*** Opening DATASET ***

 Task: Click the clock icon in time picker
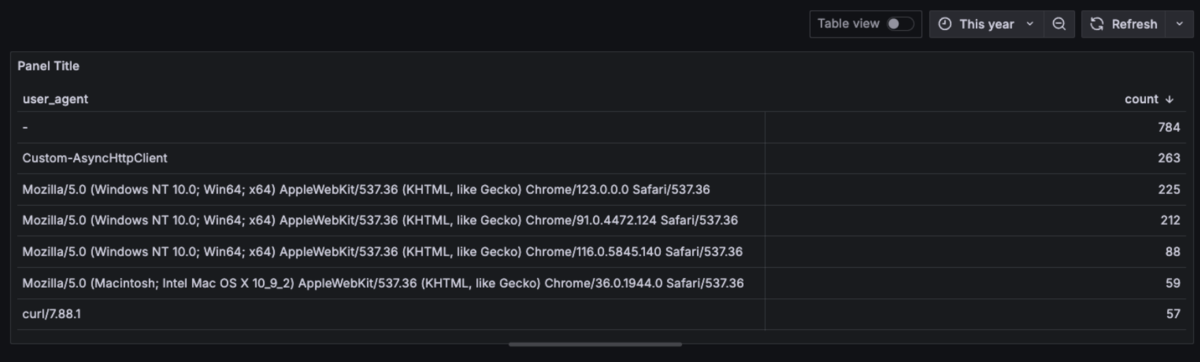pos(945,24)
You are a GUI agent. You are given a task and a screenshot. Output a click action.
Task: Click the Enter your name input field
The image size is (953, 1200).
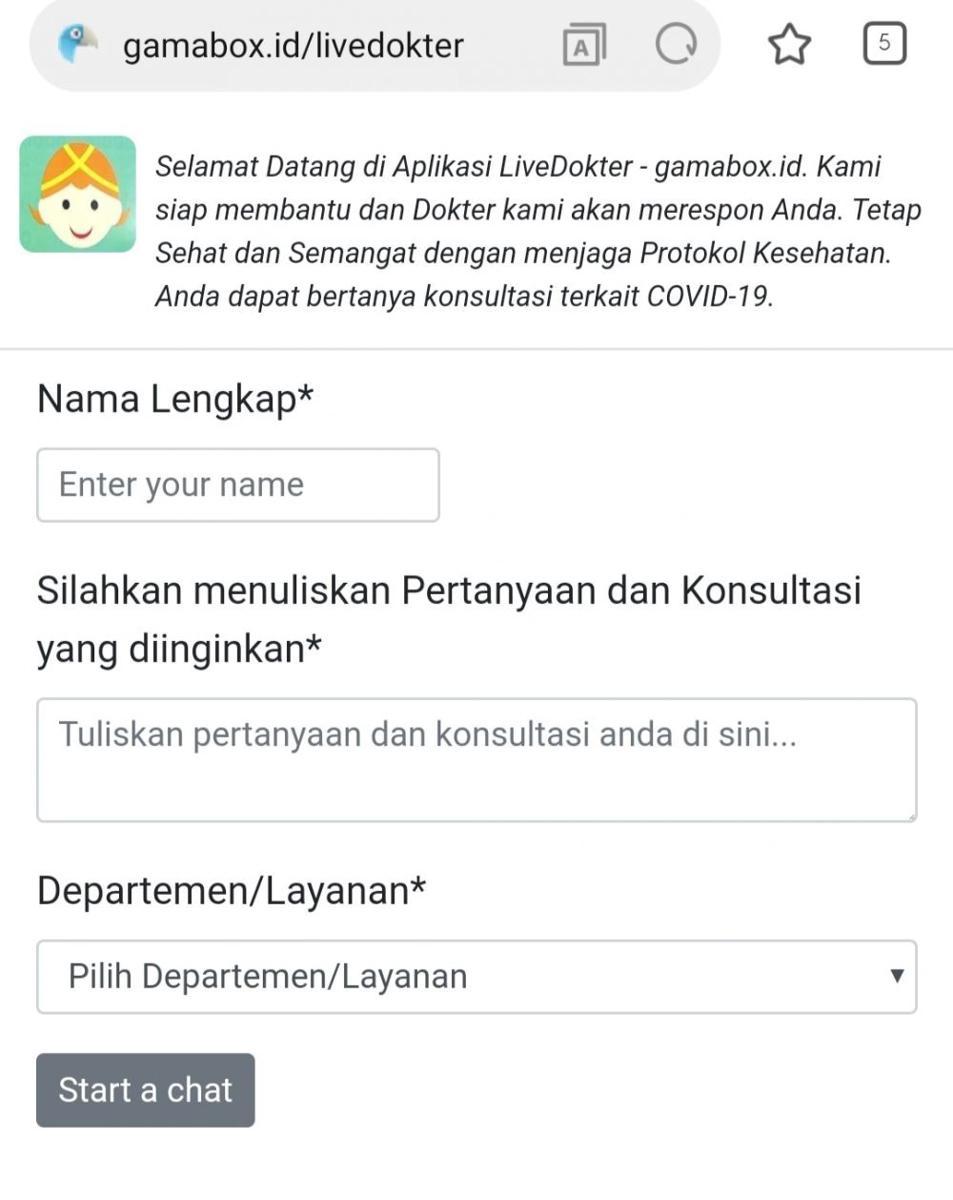238,485
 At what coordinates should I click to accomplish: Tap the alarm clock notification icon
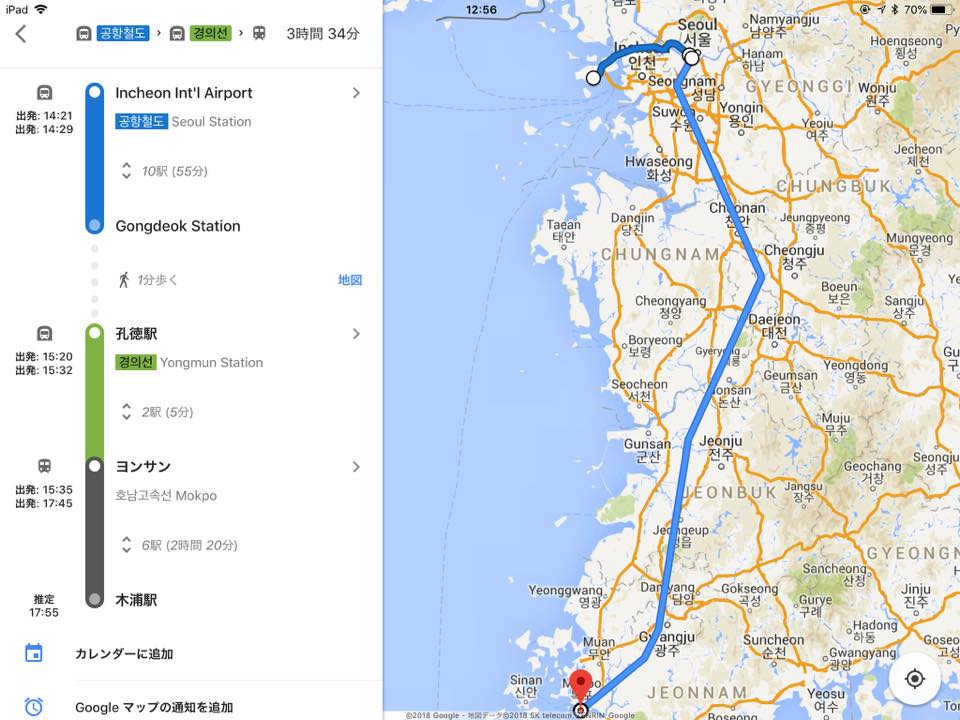[x=34, y=707]
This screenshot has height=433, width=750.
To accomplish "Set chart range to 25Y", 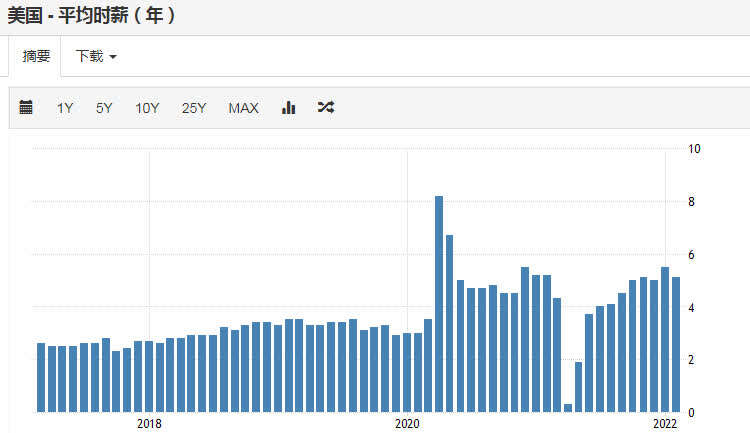I will click(x=194, y=108).
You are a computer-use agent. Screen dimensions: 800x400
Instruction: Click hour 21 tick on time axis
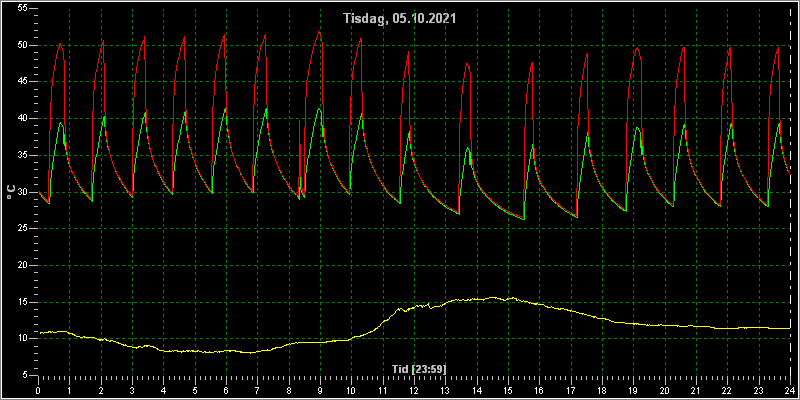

*** Closing DATASET ***

(TASK ITEM): State the number of lines in these entries that include the string "screenshot". Provide nothing beyond that number.

(EXERCISE ANSWER): 2